How to obtain the determinant of the Curl in cylindrical coordinates?

[SebastianRM]

TL;DR

Hey guys, I wrote my determinant for directions r, $\theta$, z. For vectors of the same cylindrical space. So, I proceed to calculate the determinant, but its form is far different from what shown online. How can I derive the proper way.

I have a vector in cylindrical Coordinates:
$$\vec{V} = \left < 0 ,V_{\theta},0 \right> $$
where $V_\theta = V(r,t)$.

The Del operator in $\{r,\theta,z\} is: \vec{\nabla} = \left< \frac{\partial}{\partial r}, \frac{1}{r}\frac{\partial}{\partial \theta}, \frac{\partial}{\partial z} \right>$

I tried to obtain the curl as follows:
$$\vec{\nabla} \times \vec{V} = \begin{vmatrix} \hat{r}\ & \hat{\theta} & \hat{z} \\ \partial/\partial r & (1/r)\partial/\partial \theta & \partial/\partial z \\ 0 & V_{\theta} & 0 \end{vmatrix} = \left< -\partial V_{\theta}/\partial z, 0 , \partial V_\theta/\partial r \right> = \frac{\partial V_\theta}{\partial r} \hat{z} $$

However i have seen very different determinants for the curl, and I am not sure why my approach is incorrect. How can I derive the proper determinant?

Your time and answers are very appreciated.

 

[Tony Hau]

Summary:: Hey guys, I wrote my determinant for directions r, $\theta$, z. For vectors of the same cylindrical space. So, I proceed to calculate the determinant, but its form is far different from what shown online. How can I derive the proper way.

I have a vector in cylindrical Coordinates:
$$\vec{V} = \left < 0 ,V_{\theta},0 \right> $$
where $V_\theta = V(r,t)$.

The Del operator in $\{r,\theta,z\} is: \vec{\nabla} = \left< \frac{\partial}{\partial r}, \frac{1}{r}\frac{\partial}{\partial \theta}, \frac{\partial}{\partial z} \right>$

I tried to obtain the curl as follows:
$$\vec{\nabla} \times \vec{V} = \begin{vmatrix} \hat{r}\ & \hat{\theta} & \hat{z} \\ \partial/\partial r & (1/r)\partial/\partial \theta & \partial/\partial z \\ 0 & V_{\theta} & 0 \end{vmatrix} = \left< -\partial V_{\theta}/\partial z, 0 , \partial V_\theta/\partial r \right> = \frac{\partial V_\theta}{\partial r} \hat{z} $$

The resultant vector would be:
$$<

However i have seen very different determinants for the curl, and I am not sure why my approach is incorrect.

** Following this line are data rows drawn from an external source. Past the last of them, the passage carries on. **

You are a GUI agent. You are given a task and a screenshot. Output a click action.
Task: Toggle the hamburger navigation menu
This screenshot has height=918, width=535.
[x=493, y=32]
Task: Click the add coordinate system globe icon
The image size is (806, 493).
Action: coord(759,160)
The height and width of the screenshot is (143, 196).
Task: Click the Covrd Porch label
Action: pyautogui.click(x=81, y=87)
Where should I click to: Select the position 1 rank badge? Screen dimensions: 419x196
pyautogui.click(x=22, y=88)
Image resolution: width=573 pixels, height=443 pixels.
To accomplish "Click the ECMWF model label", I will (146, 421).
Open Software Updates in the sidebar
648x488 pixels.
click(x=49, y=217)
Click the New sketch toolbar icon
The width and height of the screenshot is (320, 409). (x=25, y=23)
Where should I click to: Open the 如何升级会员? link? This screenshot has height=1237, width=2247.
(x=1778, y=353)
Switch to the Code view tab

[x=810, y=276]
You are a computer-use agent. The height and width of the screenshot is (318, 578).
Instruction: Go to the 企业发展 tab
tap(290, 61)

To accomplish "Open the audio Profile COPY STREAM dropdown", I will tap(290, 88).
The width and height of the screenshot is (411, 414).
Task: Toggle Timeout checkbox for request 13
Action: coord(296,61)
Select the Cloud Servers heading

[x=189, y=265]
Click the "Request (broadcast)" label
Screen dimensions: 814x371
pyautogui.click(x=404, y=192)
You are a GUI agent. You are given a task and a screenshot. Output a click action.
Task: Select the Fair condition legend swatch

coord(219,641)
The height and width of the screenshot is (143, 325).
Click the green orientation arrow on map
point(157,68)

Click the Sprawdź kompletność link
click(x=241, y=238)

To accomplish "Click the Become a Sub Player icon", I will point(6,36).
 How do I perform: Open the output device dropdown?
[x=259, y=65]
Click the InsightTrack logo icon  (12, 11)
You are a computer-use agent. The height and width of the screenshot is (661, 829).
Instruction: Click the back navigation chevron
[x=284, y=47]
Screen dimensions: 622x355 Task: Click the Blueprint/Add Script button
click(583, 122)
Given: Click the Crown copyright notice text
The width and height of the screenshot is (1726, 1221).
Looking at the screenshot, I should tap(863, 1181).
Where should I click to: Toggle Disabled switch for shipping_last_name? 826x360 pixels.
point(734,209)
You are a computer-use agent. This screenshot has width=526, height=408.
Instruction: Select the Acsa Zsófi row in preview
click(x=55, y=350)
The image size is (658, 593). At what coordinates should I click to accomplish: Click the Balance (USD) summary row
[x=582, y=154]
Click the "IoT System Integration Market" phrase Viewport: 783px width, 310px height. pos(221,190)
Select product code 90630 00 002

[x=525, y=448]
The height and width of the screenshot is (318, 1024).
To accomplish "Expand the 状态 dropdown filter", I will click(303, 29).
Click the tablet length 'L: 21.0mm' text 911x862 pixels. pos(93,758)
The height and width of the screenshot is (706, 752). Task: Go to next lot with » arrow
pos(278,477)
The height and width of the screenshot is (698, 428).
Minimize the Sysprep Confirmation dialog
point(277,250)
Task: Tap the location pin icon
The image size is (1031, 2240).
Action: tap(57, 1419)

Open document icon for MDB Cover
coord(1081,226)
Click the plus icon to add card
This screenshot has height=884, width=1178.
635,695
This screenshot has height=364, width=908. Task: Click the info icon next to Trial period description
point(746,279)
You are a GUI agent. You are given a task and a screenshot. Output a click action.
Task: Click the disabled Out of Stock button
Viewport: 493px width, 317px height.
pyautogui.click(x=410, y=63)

How can I derive the proper determinant?

Your time and answers are very appreciated.

The general formula for cylindrical coordinate is as follows:
$$\vec{\nabla} \times \vec{V} = \frac{1}{r}\begin{vmatrix} \hat{r}\ & r\hat{\theta} & \hat{z} \\ \partial/\partial r & \partial/\partial \theta & \partial/\partial z \\ V_{r} & V_{\theta} & V_{z} \end{vmatrix} $$
Because $V_r$ and $V_z$ are zero, the resultant vector would be:
$$\frac{1}{r} < -\frac{\partial (rV_{\theta})}{\partial z}\hat r ,0,\frac{\partial (rV_{\theta})}{\partial r} \hat z >$$

 

[SebastianRM]

I was trying to derive the determinant itself, I know that is the correct form. I was using the definition of a cross product to do the curl; however, the curl is not really a cross product of vectors in an orthonormal basis.

 

[Tony Hau]

I was trying to derive the determinant itself, I know that is the correct form. I was using the definition of a cross product to do the curl; however, the curl is not really a cross product of vectors in an orthonormal basis.

The del operator is not a vector that crosses with vectors, although it resembles the property of vectors. I am sorry I am not an expert who can explain clearly to you about it, but here is a derive of the curl in other coordinates:https://en.wikipedia.org/wiki/Del_in_cylindrical_and_spherical_coordinates

The definition of curl is: $$\nabla \times \vec A = \lim_{dS \rightarrow 0}\frac{\int \vec A \cdot dl}{\iint dS}$$, which is shrinking the path integral of $\vec A$ over a path $dl$ enclosing an infinitely small area $dS$

I suppose you need to apply the Jacobian to transform the $dl$ element from Cartesian coordinate to other coordinates in deriving the curl for other coordinates.